Humanitäre Hilfe auf der letzten Meile steht vor großen Herausforderungen

Traditionelle Systeme zur Bereitstellung von humanitärer Hilfe sind auf eine kontinuierliche Internetverbindung angewiesen, um die einzelnen Schritte der Hilfslieferungen zu verfolgen. In abgelegenen Gebieten oder Konfliktgebieten mit zerstörter Infrastruktur ohne zuverlässigen Internetzugang kann die Hilfe nicht mehr verfolgt werden.

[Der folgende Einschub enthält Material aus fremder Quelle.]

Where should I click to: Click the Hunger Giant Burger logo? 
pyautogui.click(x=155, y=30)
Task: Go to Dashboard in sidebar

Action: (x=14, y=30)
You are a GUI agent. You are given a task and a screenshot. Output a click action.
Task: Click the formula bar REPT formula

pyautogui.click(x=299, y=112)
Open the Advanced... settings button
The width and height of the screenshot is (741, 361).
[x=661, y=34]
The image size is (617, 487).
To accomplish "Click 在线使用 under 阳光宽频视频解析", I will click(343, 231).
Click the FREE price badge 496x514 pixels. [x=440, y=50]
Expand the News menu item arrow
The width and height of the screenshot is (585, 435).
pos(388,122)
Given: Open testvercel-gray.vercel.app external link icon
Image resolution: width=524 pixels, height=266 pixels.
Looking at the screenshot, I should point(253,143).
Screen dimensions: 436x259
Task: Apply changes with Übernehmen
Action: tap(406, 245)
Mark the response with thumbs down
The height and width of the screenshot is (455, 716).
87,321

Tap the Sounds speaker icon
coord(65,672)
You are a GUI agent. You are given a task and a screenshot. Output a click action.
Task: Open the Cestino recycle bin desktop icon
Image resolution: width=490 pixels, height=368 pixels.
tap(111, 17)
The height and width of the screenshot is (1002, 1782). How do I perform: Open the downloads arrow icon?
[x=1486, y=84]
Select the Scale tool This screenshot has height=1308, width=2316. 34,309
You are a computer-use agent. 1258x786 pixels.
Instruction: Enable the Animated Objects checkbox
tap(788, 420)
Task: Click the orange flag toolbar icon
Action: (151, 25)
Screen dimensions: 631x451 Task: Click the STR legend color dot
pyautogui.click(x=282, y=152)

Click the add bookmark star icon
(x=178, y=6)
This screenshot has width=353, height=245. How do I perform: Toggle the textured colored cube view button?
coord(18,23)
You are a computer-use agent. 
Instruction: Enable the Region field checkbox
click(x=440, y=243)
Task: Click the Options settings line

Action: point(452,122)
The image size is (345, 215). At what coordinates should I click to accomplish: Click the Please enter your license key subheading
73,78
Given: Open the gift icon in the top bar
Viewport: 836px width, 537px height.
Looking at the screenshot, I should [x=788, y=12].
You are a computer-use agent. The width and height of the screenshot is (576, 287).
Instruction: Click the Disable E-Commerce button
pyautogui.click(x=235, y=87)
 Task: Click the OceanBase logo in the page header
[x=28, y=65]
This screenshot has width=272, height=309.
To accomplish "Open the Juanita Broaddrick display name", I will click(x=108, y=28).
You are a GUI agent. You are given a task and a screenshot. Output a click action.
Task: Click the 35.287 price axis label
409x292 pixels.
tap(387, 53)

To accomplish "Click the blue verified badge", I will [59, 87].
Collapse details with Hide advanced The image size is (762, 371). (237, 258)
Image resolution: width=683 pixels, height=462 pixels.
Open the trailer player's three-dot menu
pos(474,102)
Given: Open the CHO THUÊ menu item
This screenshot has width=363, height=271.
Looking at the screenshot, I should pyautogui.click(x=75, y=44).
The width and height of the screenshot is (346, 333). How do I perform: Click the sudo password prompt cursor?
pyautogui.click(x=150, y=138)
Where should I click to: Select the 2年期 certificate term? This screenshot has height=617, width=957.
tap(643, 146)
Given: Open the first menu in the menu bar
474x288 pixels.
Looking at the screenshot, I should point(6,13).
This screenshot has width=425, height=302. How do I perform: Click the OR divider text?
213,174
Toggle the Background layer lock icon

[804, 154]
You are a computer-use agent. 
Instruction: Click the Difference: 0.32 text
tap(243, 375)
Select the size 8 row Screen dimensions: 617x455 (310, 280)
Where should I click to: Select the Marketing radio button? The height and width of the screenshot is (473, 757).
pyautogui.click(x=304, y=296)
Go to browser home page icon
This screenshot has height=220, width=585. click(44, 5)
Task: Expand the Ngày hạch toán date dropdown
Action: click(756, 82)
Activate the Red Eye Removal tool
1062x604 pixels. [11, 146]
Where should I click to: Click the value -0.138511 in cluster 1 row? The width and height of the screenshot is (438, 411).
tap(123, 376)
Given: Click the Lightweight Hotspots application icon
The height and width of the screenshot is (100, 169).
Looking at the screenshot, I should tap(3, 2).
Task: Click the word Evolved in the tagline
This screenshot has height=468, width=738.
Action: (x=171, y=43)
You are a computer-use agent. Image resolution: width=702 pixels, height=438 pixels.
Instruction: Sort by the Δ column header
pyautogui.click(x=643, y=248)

Die Folgen sind weitreichend. Einerseits ist die Tatsache, dass der Prozess der Hilfslieferung kompliziert und teuer ist, natürlich ein großer Hemmschuh für Logistikdienstleister. Andererseits besteht ohne zuverlässige Nachverfolgung auf der letzten Meile die Gefahr, dass Hilfsgüter verloren gehen, gestohlen oder fehlgeleitet werden. Diese logistischen und korruptionsbedingten Herausforderungen haben auch oft das Vertrauen in die humanitäre Hilfe untergraben (AidPioneers, 2024). Das führt dazu, dass Spender:innen und Investor:innen zögern, Projekte zu finanzieren, was die Unterstützungssysteme für Gemeinden, die dringend Hilfe benötigen, weiter schwächt.

„Hier kommt Track & Trust ins Spiel”, erklärt Rebecca Johnson, CTO von Datarella. „Die Technologie, die wir mit unseren Partnern entwickelt haben, ermöglicht eine mühelose Nachverfolgung der Zustellung auf der letzten Meile, selbst in den schwierigsten Umgebungen.” Dazu werden die Hilfsgüter-LKWs mit Track & Trust-Mesh-Knoten ausgestattet, die über mehrere Funksysteme verfügen und relevante Daten wie Ankunftsstatus, Verzögerungen oder Schäden, die von den Fahrer:innen eingegeben werden, empfangen und speichern können.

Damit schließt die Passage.